HTTP 304 Not Modified, Explained in 500 Words or Less
The other night I was searching “Best Pasta Dish Recipes” on Google.
I clicked the first link and was stopped by the dreaded error code.
I’m willing to bet something similar has happened to you, at one point or another.
When that happens, it’s not just my brain experiencing technical difficulties.
These error codes are HTTP status codes. If you receive an error code, something went wrong when your browser requested the information from a web server. An HTTP status code is sent every time you go to a new web page. However, you’ll only see them if something isn’t right.
For marketers, it’s important to discover and fix these issues so your website visitors don’t have a negative experience.
Below, let’s review what an HTTP 304 not modified status code is, and what’s causing it.
HTTP 304 Not Modified
An HTTP 304 not modified status code means that the website you’re requesting hasn’t been updated since the last time you accessed it. Typically, your browser will save (or cache) web pages so it doesn’t have to repeatedly download the same information. This is an attempt to speed up page delivery. However, if this happens to your site, visitors could be prevented from accessing your web pages.
When you click on a web page or URL, your browser requests access to it from a web server. If it has not been modified since the last time you accessed it, the web server will send back a 304 not modified status code, which lets your browser know to use a cached version of the web page.
Usually, you’ll only see this error code if you’re on a search engine because search engines index and cache websites.
If your browser receives this code, it’ll try to show you a saved version of the page. But sometimes it might prevent you from accessing the URL because it’s outdated.
As a marketer, you could lose out on traffic and leads if visitors are prevented from seeing your site.
So, what causes a 304 not modified code?
Causes of an HTTP 304 Not Modified Status Code
If a user sees a 304 not modified status code on your site, there isn’t much you can do. This is because the problem is most likely on their side of the screen.

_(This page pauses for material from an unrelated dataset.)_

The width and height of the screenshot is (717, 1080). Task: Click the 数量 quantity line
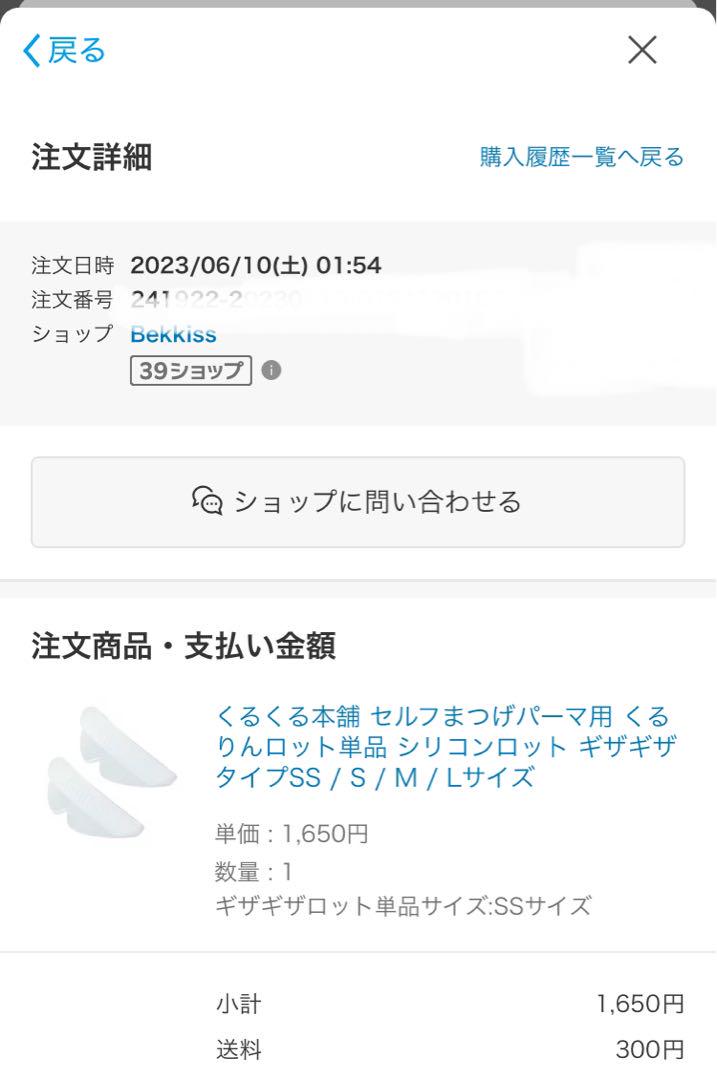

Users could receive a 304 not modified status code for a variety of reasons:
1. You have a virus.
If you have a virus or malware on your computer, it most likely has corrupted your browser. This could impact your browser’s ability to communicate with web servers and cache web pages.
2. You’ve recently installed or uninstalled software.
Sometimes when you install or uninstall software on your computer, the registry could become corrupt. Again, this impacts your browser.
3. An application has corrupted files.
If there are corrupted files related to your internet browser, it will impact its ability to save web pages and update information.
How to Fix a 304 Not Modified Status Code
Although marketers can’t do much if a user sees a 304 not modified status code, users can try a few things to get the web page to show up on their browser.
1. Clear browsing data.
Clearing your browsing data will make sure your cache is cleared so it can try to access the URL you’re requesting.
To clear your browsing data, go to your History and then click “Clear browsing data.” In Chrome, it looks like this:
Once you click that, make sure you check off all three options. Then, you’ll want to change the time frame to “All Time.” It should look like this:
2. Run cleaners to get rid of viruses and malware.
A 304 not modified code could be happening because your browser is corrupted with a virus or malware. Run a check to make sure that isn’t the issue and clean up your computer.
3. Disable extensions.
There could be something wrong with your extensions. For example, they could be corrupt, which impacts your browser’s ability to receive information. Disable your extensions to see if this is the issue.
If these things don’t work, fixing a 304 not modified can be a more technical process. You might consider asking a web developer or someone in IT to take a look.
If you receive an HTTP 304 not modified error code, it’s because the URL you requested has outdated information. To fix it, you’ll want to double-check that the error isn’t on your side — the client’s — but instead on the server-side.